Con la muerte reciente de Antoni Tàpies (Barcelona, España, 1923-2012) se va, no sólo uno de los pintores más importantes de la segunda mitad del siglo xx, sino también, el artista que creó uno de los movimientos pictóricos más importantes de Europa: el informalismo. Aunque hay que reconocer que otros artistas de España tienen también mucho mérito: Luis Feito, Rafael Canogar, Manolo Millares y Antonio Saura —miembros del grupo El Paso— y los catalanes Josep Guinovart, Albert Ràfols-Casamada, Modest Cuixar y Joan Ponc. Tàpies es un artista sin el cual no se puede entender la historia del informalismo, el arte de la materia y la abstracción. En 1948 funda en Barcelona con Joan Brossa el grupo Dau al Set. Su grandeza y capacidad de trascender de lo físico a lo mágico hacen de él un autentico alquimista capaz de romper con cualquier forma temporal, cualquier obstáculo que impida contemplar la realidad del individuo y las circunstancias que rodean su existencia. Tàpies no sólo es un artista que cambió los rumbos del arte en los años sesenta, proponiendo una clara separación entre dos tipos de diálogo: la figuración y la abstracción, sino que también cambió, de forma muy decisiva, la concepción lúdica del espacio en la pintura.

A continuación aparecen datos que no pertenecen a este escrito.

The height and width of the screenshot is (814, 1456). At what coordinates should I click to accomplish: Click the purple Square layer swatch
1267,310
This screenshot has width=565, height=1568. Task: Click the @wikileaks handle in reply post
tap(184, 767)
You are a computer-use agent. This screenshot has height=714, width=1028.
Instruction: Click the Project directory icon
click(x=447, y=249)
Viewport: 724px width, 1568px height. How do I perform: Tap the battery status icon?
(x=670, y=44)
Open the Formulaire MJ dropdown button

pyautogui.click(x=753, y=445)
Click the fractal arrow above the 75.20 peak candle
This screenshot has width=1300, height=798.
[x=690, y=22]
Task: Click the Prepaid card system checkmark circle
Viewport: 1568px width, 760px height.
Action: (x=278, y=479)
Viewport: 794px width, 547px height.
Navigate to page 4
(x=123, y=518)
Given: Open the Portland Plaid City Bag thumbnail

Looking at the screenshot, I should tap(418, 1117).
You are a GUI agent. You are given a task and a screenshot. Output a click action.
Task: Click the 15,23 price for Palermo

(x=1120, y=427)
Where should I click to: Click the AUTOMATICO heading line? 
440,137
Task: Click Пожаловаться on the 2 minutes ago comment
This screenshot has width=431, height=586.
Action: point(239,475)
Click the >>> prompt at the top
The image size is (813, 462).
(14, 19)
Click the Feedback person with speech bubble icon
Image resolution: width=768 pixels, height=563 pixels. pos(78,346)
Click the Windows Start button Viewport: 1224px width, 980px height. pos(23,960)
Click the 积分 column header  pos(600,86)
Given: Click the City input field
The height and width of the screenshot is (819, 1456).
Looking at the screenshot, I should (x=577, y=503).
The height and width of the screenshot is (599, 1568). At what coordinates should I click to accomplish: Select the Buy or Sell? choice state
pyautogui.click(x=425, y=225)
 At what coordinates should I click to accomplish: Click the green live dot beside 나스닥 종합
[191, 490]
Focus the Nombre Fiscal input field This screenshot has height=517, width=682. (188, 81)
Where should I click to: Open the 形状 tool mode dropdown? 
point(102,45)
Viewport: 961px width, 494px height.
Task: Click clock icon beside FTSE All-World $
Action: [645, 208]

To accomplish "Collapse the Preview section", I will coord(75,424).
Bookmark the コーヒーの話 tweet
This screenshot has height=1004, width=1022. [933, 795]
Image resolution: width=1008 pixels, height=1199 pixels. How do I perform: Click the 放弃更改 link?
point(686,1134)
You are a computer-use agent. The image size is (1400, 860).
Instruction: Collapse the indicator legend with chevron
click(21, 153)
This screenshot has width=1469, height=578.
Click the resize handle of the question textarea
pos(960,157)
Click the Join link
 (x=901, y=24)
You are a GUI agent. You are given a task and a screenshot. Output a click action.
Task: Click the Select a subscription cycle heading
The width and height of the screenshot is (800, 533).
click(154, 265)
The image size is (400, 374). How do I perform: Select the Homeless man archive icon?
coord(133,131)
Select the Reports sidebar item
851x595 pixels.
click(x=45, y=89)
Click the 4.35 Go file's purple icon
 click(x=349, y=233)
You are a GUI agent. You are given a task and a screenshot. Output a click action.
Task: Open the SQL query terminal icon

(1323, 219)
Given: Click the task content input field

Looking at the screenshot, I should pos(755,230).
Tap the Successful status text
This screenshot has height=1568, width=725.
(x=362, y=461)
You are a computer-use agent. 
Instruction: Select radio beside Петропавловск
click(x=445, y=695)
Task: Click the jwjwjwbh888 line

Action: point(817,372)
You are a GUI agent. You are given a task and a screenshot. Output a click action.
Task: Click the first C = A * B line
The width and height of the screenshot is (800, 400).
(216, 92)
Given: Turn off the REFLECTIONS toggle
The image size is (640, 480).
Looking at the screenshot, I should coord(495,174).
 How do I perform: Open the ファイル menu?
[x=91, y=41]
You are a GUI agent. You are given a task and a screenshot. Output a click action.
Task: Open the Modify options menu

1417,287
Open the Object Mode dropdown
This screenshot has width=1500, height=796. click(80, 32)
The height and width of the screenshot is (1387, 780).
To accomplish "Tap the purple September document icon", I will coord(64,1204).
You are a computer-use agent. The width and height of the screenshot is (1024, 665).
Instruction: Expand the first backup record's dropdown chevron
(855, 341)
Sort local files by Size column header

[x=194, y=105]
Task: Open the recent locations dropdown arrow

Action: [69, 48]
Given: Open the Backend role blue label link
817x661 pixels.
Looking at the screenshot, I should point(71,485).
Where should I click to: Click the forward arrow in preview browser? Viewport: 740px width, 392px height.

Si comenzamos una breve relectura de su obra, es posible, en cierta manera, asumir y entender sus desafíos pictóricos. El proceso creativo de Tàpies significa una metamorfosis, reestructura, cambio de apariencia y materia, todo lo que pintor catalán ha querido conseguir con su trabajo: “Cuando trabajo no analizo el porqué de escoger una forma u otra. Es cierto que podría hacerlo a posteriori. Durante muchos años he trabajado de un modo casi automático, inconsciente”, me decía Antoni en una de nuestras múltiples conversaciones. Hay en sus lienzos una dimensión susceptible al juego de creer que el arte es múltiple y que con ello da cabida al desdoblamiento del lenguaje estético.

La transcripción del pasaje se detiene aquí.